レディ・プレイヤー1

レディ・プレイヤー1」は私にとって特別な作品になった。

子どもの頃、妄想の世界で私はライダーキックやスペシウム光線といった必殺技で悪者をやっつけ、巨大メカを操縦して巨大な敵と戦うヒーローだった。
年をとるに連れてそんなバカバカしい妄想の世界とは距離を取るようになっていったが、スピルバーグは「レディ・プレイヤー1」で私の子供心を20年ぶりに呼び覚ました。

仮想世界オアシスの中ではプレイヤーは自分の分身である"アバター"を使い、どんな姿にでも変身できる。
欧米系のイケメンにだってなれるし、シュワちゃんのようなマッチョにもなれる。空を飛ぶスーパーヒーローにだってなれるし、はたまた異性にだってなれてしまう。
夢でしか見たことのないような幻想的な世界で宙に舞えるし、恐竜が襲ってくる危険なデスレースに命の心配をすることなく高級車で気軽に参加することもできる。

興奮が絶頂に達した場面は2回ある。
一つは私が5歳くらいの時に必死に練習したけど遂に修得できなかった"あの必殺技"を主人公が放ち、ピンチを乗り越えたとき。
もう一つは小学生の高学年の頃"ある有名ロボット"のプラモデルを初めて作ってそれを操縦して戦う夢を見ていた"そのロボット"が、印象に残るカッコいいセリフと共に登場して大活躍したシーン。
子どものときに妄想した世界がオアシスには広がっていて、鳥肌が立つのを抑えることができなかった。

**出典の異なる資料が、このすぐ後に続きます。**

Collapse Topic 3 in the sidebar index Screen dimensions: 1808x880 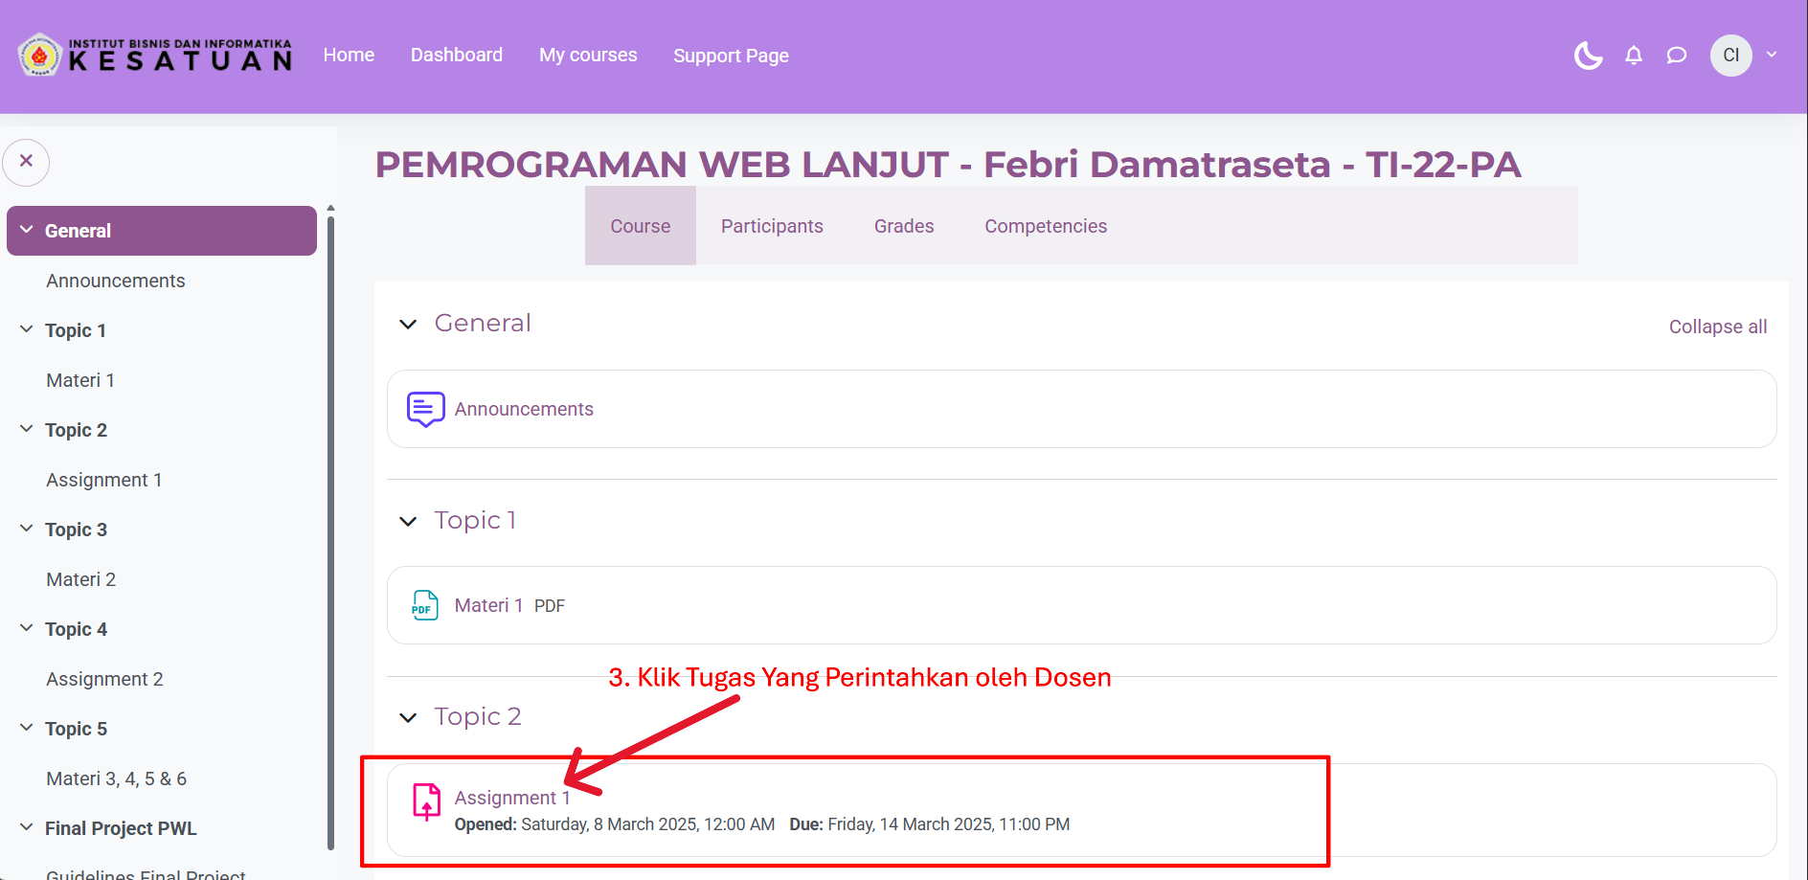[26, 529]
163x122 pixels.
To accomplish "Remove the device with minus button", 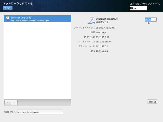I will click(14, 103).
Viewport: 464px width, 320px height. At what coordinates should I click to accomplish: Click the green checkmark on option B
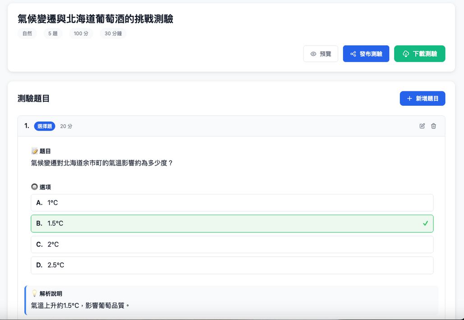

斬新で素敵な仮想世界とは対象に、約20年後の近未来が舞台の現実パートはもはやSF映画では見飽きたディストピアな世界で目新しさがない。
20年後にしては技術が進歩しすぎていて説得力に欠けるし、アバターを操る現実のプレイヤーの姿も仮想世界とのギャップをあまり感じられず面白みがない。ラストシーンもありきたりで陳腐な上、ご都合主義な感じを否めない。正直ストーリーはほとんどオマケなようなものだった。終盤に主人公が涙を流したときには感動の押し売りのように感じて少し冷めてしまったくらいだ。「ウェイドよ、早くオアシスの世界に戻ってくれ!」と、主人公たちと同じ感情を抱いていた。
それでも、映画やゲームの英雄たちが同じスクリーンの中で大運動会を開いてくれたのだからお釣りがくるくらいにこの映画は面白いと言い切れる。
ウェイドと同じく80年代のポップカルチャーが大好きでこの時代に生まれたかった者の一人である私には「レディ・プレイヤー1」に物語性はもはや必要なかった。

オアシスで楽しむ方法は他にもある。それは自分が知っているキャラクターを探すこと。
ホラー界からはジェイソンやフレディ、チャッキーの姿を確認できたし、バットマンの宿敵のジョーカーやハーレイクインもいた。他にもロボコップやスポーン、ストリートファイターリュウやキティちゃんまで登場する。
自分が大好きなキャラクターをスクリーンの中で見つけるたびに「アイツがいた!」と心の中で叫んでいた。
また、映画の有名キャラクターが登場するだけでなく実在する映画の中へ冒険することもできる。
主人公たちはある名作ホラーの世界へ行くことになるが、その映画を見たことがなかったキャラクターの一人はストーリー展開を知らないため恐怖のあまり泣き叫び続ける。一方で視聴済みの主人公は何がその後に起こるかわかっているので攻略法を知っている。その設定が面白い。
私ならスターウォーズの世界で帝国と戦うジェダイになりたいと想像を膨らませた。残念ながら大人の事情で彼らが出演することはなかったが、そんな想像を膨らませてくれる楽しみもオアシスにはある。

スピルバーグは夢の世界へ何度だって連れて行ってくれる。私は子どもの頃からインディ・ジョーンズと一緒に世界中を冒険した。恐竜の世界にも踏み込んだし、巨大ザメの恐怖とも戦った。
そして今度は、子どもの頃に思い描いていた夢の世界へ連れて行ってくれた。

つまらない大人にならないためにも、スピルバーグのような子ども心を忘れない素敵なお爺さんになるためにも、Blu-rayが発売されたら購入して定期的に視聴するつもりだ。E・Tやジョーズの世界で両親と一緒に冒険したように、いつか未来の私の子どもと一緒にオアシスで冒険しよう。

映画館を後にしながら、そう妄想した。